Here, it is not certain when the fabric was received and thus from exactly what date the three months’ delivery period began to run. However, it is clear from the letter of defendant Barbakow that the furniture was ready for delivery at the latest on January 21, 1991, because the letter says that, if payment is not made, "the merchandise will be disposed of’. Defendant Devco is not responsible for the January 19 through March 10, 1991 period of nondelivery when claimant was away, because the nondelivery during that time was *660caused by claimant. (See, General Business Law § 396-u [4].) However, given the testimony of defendant Barbakow that the furniture remained in storage until the date of trial, and the willingness of claimant to pay the storage fee in March of 1991, in order to make the furniture available for delivery to her, the time of defendant Devco to deliver the furniture within the three-month period disclosed in the contract has expired long ago.

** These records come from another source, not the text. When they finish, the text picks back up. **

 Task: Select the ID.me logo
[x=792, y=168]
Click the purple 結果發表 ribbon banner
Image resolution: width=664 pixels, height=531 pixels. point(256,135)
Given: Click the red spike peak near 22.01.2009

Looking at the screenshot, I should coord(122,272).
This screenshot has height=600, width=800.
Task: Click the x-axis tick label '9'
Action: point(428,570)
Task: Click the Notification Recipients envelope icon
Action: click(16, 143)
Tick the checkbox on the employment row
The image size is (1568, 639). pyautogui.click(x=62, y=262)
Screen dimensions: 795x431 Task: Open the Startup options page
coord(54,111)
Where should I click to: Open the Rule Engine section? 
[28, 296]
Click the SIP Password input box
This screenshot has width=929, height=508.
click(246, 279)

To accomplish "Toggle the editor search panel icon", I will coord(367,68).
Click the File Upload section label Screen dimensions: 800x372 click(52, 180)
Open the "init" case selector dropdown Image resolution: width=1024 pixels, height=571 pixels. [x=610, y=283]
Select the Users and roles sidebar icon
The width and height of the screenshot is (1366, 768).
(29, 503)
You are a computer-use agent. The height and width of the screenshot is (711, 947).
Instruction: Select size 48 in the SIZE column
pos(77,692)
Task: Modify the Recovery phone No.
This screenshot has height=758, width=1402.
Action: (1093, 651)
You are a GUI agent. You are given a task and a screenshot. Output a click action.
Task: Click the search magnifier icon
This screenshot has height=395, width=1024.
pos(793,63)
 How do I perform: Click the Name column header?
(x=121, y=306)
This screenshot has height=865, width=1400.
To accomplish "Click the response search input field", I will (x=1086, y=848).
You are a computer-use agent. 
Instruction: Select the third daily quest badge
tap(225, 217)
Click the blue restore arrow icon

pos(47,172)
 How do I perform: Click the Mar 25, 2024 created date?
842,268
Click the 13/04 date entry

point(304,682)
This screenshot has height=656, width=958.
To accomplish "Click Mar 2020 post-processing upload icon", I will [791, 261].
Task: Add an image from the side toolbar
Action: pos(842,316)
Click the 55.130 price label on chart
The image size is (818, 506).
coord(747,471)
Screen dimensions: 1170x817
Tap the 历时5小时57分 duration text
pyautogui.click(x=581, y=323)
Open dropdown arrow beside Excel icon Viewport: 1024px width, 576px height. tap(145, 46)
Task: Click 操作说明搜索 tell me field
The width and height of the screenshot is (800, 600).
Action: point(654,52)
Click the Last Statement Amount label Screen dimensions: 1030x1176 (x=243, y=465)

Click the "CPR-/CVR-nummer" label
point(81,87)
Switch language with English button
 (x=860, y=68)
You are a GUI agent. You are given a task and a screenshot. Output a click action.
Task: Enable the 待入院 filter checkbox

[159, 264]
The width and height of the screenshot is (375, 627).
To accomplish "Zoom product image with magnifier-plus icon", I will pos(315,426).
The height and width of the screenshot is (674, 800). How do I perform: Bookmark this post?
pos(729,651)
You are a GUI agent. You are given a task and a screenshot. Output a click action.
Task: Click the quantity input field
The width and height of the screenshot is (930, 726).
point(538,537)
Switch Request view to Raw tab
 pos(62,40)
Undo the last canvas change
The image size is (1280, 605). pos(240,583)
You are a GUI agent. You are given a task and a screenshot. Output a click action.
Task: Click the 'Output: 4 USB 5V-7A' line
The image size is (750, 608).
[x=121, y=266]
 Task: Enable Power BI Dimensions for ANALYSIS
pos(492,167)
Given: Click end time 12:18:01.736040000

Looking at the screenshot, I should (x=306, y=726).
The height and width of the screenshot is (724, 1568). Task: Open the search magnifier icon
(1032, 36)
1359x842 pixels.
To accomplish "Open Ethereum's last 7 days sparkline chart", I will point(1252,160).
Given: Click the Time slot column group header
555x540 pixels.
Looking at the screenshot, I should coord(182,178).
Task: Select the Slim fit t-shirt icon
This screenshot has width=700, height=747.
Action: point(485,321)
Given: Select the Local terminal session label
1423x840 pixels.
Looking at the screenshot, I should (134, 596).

Thus, it is clear that defendant Devco violated General Business Law § 396-u (2) (b) by not notifying claimant of the reason for delay in delivery; not giving claimant a new anticipated delivery date; and not advising claimant of her statutory options to cancel the contract, negotiate a new delivery date, or modify the contract to choose alternative furniture.

General Business Law § 396-u (7) specifies that a consumer has a private right of action for a violation of General Business Law § 396-u, and that a consumer can collect the greater of three times her or his actual damages, or $100, plus reasonable attorney’s fees. Claimant testified that she no longer wants the goods, and is suing to receive a refund of her deposit. Claimant should have been given the option by defendant Devco of cancelling the contract and receiving a refund of her deposit at the time that the original delivery date was not met.

Therefore, claimant is entitled to a judgment against defendants Devco and Devco Shops, pursuant to CCA 1813 (a), in the amount of $1,600 (as claimant only seeks her actual damages); the counterclaim is dismissed with prejudice; and the claim is dismissed with prejudice against defendant Barbakow (no liability has been demonstrated against her individually).